* WHAT YOU SHOULD DO *
Find the word "computer" in the data, then copy each line where it is found.

(Pixel coordinate grounding data)
+ + + +

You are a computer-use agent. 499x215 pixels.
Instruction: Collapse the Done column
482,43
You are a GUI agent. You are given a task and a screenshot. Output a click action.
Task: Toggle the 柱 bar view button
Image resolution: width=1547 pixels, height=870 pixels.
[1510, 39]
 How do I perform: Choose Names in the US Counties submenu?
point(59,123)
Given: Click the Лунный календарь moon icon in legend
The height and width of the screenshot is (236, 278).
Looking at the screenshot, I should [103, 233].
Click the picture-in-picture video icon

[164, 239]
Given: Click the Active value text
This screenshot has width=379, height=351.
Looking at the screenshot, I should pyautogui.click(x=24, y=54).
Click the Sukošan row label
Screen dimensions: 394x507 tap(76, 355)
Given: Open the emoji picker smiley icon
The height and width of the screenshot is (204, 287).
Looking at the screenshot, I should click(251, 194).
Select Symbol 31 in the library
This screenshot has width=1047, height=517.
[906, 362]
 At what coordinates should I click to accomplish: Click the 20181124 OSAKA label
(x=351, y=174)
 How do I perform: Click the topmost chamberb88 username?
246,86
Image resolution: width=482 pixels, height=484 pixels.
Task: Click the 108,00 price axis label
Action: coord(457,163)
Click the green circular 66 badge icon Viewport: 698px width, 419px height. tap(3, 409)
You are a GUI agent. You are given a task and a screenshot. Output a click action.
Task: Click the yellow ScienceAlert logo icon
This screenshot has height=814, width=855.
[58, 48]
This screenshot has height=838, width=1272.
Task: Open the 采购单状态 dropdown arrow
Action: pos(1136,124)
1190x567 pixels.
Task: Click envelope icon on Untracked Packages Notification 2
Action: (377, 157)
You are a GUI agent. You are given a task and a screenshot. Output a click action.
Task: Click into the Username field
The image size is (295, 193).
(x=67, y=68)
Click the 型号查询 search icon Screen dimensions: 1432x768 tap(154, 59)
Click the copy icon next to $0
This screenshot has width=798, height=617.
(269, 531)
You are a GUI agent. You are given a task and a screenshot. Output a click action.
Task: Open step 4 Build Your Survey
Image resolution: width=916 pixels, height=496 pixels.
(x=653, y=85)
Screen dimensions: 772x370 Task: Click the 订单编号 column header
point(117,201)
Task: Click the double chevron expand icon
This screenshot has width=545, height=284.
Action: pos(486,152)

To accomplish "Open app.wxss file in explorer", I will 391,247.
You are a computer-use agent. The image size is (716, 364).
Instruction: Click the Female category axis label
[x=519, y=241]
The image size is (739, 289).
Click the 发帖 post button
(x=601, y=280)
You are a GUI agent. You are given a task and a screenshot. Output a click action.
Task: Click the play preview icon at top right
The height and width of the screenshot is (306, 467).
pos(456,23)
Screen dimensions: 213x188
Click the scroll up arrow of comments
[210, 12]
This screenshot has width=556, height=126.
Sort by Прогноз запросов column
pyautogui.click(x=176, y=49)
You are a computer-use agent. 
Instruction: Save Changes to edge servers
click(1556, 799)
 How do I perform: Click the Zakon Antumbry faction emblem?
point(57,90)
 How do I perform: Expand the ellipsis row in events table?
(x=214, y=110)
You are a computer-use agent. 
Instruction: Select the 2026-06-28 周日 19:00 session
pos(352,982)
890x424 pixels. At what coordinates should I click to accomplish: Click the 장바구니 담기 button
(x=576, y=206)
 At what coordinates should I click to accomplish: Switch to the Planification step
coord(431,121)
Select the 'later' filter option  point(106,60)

+ + + +

* RESPONSE BELOW *
You are a computer-use agent. 499x215 pixels.
You are a computer-use agent. The image size is (716, 364).
You are a computer-use agent. 
You are a computer-use agent. 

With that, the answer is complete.